Since the acquisition, Movidesk has generated revenues of R$20,704 and loss of R$2,183 included in the consolidated financial statements. If the acquisition had occurred on January 1st, 2022, management estimates that consolidated revenue would have been R$596,027, and consolidated loss for the nine-months period would have been R$82,629. In determining these amounts, management has assumed that the fair value adjustments, determined provisionally, that arose on the date of acquisition would have been the same if the acquisition had occurred on January 1st, 2022.

Due to the size and complexity of the Movidesk operations, at the disclosure date of this interim financial information, the evaluation by an independent party of the fair value of the assets acquired and liabilities assumed is preliminary and subject to adjustments up to the purchase price allocation conclusion. If new information obtained within one year of the date of acquisition about facts and circumstances that existed at the date of acquisition identifies adjustments to the above amounts, or any additional provisions that existed at the date of acquisition, then the accounting for the acquisition will be revised.

2. Company's subsidiaries
September 30, 2022 December 31, 2021
Country Direct Indirect Direct Indirect
Subsidiaries % % % %
Zenvia Mobile Serviços Digitais S.A. Brazil 100 - 100 -
MKMB Soluções Tecnológicas Ltda. Brazil - 100 - 100
Total Voice Comunicação S.A. Brazil - 100 - 100
Rodati Motors Corporation USA - 100 - 100
Zenvia México Mexico - 100 - 100
Zenvia Voice Ltda Brazil - 100 - 100
One to One Engine Desenvolvimento e Brazil - 100 - 100
Licenciamento de Sistemas de Informática S.A.
Sensedata Tecnologia Ltda. Brazil - 100 - 100
Rodati Services S.A. Argentina - 100 - 100
Movidesk S.A. Brazil - 98.04 - -
Rodati Servicios, S.A. de CV Mexico - 100 - 100
Rodati Motors Central de Informações de Veículos Automotores Ltda. Brazil - 100 - 100
9

Zenvia Inc.

Notes to the unaudited interim condensed consolidated

financial statements

(In thousands of reais)

3. Preparation basis

These interim condensed consolidated financial statements for the nine months periods ended September 30, 2022, have been prepared in accordance with IAS 34, Interim Financial Reporting, and should be read in conjunction with the Group's last annual consolidated financial statements as at and for the year ended December 31, 2021 ('last annual financial statements'). They do not include all the information required for a complete set of financial statements prepared in accordance with IFRS Standards. However, selected explanatory notes are included to explain events and transactions that are significant to an understanding of the changes in the Group's financial position and performance since the last annual financial statements.

# Provided records
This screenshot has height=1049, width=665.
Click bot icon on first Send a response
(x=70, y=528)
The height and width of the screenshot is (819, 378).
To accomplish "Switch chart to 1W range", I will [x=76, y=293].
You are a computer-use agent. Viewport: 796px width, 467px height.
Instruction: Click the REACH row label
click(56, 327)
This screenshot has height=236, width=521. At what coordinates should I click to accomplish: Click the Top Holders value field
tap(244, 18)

# Requirements
1. Rewrite the paragraph of the financial notes that begins "Since the acquisition, Movidesk has generated" as a short bulleted list, keeping its main facts.
2. Print the part of the financial notes that opens with the words containing "Since the acquisition, Movidesk" and closes with "January 1st, 2022.", copied exactly.
The material comes from a separate source.

# Full solutions
1.
- Since the acquisition, Movidesk has added revenues of R$20,704 and a loss of R$2,183 to the consolidated financial statements.
- If the acquisition had happened on January 1st, 2022, management estimates consolidated revenue of R$596,027 and a consolidated loss of R$82,629 for the nine-month period.
- These estimates assume that the fair value adjustments, determined provisionally, from the acquisition date would have been the same with a January 1st, 2022 acquisition.

2.
Since the acquisition, Movidesk has generated revenues of R$20,704 and loss of R$2,183 included in the consolidated financial statements. If the acquisition had occurred on January 1st, 2022, management estimates that consolidated revenue would have been R$596,027, and consolidated loss for the nine-months period would have been R$82,629. In determining these amounts, management has assumed that the fair value adjustments, determined provisionally, that arose on the date of acquisition would have been the same if the acquisition had occurred on January 1st, 2022.